Cipher Digital Inc. filings document a Nasdaq-listed data center operator transitioning from its former Cipher Mining Inc. identity to an HPC-focused infrastructure business. The company’s Form 8-K reports cover operating results, Regulation FD presentations, material agreements, and capital-structure matters connected to data center development and financing.
Recent filings also record the February 2026 charter and bylaw amendments that changed the company name to Cipher Digital Inc., while keeping the CIFR trading symbol. Other disclosures include a revolving credit agreement, senior secured notes issued through Black Pearl Compute LLC, registered common stock information, and proxy materials addressing board matters, shareholder voting, executive compensation, and governance.
Cipher Digital Inc. director James E. Newsome reported two open-market sales of Common Stock.

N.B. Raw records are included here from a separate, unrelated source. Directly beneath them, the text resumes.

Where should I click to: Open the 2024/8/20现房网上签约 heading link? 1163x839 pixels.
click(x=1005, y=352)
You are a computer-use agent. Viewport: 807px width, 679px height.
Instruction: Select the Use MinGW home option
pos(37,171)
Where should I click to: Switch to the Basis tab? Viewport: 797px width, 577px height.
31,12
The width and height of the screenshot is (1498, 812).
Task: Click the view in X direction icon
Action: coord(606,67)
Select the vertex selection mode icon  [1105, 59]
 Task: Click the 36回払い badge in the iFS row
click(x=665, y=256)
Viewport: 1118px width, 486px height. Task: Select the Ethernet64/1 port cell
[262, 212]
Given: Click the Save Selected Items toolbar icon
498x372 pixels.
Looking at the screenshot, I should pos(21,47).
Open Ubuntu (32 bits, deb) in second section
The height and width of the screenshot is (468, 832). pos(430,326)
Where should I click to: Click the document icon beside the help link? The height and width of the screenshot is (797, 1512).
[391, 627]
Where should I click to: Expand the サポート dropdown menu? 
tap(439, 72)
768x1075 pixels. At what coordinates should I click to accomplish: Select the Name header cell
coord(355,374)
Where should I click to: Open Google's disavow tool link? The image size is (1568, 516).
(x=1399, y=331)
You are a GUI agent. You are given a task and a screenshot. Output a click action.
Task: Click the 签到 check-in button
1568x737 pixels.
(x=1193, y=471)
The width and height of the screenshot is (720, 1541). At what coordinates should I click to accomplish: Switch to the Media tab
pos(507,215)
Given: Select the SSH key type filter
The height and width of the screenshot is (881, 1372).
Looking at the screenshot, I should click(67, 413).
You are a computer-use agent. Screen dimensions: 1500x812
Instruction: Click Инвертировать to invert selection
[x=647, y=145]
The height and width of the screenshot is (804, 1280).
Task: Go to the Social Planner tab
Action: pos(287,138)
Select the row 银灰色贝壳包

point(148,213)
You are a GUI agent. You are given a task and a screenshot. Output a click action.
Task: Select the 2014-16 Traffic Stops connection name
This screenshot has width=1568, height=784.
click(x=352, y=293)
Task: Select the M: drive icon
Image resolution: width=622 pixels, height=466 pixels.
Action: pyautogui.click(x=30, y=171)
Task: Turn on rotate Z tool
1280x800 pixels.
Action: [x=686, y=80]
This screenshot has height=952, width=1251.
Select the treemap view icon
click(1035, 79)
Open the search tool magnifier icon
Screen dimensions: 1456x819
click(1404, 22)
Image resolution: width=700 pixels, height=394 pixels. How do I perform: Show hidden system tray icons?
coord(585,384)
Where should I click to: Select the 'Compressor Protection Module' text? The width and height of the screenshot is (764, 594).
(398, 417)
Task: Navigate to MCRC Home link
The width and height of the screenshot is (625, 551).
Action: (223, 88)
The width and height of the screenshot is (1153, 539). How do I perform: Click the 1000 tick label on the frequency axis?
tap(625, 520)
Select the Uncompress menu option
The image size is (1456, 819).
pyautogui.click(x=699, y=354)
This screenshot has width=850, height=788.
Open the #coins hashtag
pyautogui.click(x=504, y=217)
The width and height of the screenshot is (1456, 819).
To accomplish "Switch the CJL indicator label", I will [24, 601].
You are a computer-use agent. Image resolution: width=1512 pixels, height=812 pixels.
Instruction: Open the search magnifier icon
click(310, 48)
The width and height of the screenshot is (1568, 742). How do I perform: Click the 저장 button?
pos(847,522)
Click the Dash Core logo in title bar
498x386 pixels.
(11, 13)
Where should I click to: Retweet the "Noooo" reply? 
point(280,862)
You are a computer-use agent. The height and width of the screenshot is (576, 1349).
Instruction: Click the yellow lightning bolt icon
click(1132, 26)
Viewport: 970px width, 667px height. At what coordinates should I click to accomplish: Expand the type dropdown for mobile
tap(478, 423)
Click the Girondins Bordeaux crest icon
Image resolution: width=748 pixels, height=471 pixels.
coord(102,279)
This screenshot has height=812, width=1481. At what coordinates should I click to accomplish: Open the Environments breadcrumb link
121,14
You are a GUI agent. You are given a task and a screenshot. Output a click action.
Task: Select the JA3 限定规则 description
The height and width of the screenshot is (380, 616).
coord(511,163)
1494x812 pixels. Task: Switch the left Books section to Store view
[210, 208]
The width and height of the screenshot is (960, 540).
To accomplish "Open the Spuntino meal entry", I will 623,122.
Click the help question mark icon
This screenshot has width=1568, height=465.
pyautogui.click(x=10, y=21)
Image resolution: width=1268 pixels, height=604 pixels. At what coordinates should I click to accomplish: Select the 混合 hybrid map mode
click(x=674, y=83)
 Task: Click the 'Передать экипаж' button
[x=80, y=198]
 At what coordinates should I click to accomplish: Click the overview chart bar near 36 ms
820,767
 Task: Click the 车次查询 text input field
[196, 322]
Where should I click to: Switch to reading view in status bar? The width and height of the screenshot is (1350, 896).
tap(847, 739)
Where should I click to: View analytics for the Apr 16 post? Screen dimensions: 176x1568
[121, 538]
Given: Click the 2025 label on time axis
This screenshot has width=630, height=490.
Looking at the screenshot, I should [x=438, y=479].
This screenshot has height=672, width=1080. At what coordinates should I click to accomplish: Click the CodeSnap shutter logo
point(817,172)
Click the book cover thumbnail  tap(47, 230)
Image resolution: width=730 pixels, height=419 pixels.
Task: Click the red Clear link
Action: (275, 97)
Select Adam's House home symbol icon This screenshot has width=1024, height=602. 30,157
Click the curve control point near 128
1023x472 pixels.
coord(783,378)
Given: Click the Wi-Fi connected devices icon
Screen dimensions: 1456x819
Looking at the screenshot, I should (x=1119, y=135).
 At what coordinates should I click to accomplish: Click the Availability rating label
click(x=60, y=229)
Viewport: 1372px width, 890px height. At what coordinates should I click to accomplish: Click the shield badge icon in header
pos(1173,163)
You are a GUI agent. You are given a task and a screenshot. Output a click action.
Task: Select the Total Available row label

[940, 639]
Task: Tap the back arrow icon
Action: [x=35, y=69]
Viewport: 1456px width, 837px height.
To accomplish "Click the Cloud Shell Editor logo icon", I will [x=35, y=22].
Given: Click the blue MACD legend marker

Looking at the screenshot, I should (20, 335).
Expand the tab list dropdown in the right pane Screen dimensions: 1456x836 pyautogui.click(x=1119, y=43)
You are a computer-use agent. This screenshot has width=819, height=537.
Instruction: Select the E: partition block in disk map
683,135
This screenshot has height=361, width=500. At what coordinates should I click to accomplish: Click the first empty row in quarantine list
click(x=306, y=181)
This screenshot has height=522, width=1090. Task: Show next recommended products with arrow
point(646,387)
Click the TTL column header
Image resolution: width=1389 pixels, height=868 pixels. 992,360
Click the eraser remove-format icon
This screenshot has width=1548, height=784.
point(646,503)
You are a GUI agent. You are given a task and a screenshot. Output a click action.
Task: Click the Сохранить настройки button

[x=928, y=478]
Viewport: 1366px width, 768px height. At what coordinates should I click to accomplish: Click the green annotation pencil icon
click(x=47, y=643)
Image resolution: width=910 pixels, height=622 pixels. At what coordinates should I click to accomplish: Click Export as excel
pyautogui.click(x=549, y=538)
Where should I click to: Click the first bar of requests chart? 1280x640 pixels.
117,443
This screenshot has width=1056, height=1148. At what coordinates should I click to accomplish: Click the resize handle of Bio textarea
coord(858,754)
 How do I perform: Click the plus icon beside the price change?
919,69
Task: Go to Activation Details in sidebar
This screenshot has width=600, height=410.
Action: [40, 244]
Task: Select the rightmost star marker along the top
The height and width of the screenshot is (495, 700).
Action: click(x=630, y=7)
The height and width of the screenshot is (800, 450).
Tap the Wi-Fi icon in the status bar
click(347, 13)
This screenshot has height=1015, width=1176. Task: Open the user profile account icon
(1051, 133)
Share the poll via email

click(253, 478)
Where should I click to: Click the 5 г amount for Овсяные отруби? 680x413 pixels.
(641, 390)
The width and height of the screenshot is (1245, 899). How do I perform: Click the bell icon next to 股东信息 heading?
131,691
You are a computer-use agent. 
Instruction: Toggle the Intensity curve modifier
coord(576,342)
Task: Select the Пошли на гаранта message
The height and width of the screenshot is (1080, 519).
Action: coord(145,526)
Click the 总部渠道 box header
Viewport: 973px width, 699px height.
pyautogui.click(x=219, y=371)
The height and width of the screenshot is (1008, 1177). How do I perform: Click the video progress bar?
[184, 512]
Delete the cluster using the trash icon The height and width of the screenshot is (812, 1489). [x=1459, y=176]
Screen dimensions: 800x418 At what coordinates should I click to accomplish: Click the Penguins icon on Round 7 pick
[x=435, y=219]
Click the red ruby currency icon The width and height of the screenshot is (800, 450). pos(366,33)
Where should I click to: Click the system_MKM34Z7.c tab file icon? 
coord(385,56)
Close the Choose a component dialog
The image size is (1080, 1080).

On May 11, 2026, he sold 3,342 shares at $20.96 per share. On June 16, 2026, he sold an additional 3,758 shares at $26.60 per share. After these transactions, he directly owned 128,530 shares of Cipher Digital Common Stock.
CIFR files a Form 144 reporting proposed and recent affiliate sales of Common Stock. The notice lists 15,000 shares associated with director compensation and records prior sales by Cary M. Grossman of 30,000 shares on 03/23/2026 and 20,000 shares on 05/06/2026 with proceeds shown as $436,135.16 and $436,351.50, respectively.
Filing entries reference a share/amount line showing 15,000 shares and an aggregate figure of $441,000.00 linked to 06/18/2026 and Nasdaq listing information. The document appears to be a routine affiliate resale notice with transaction dates and dollar amounts provided.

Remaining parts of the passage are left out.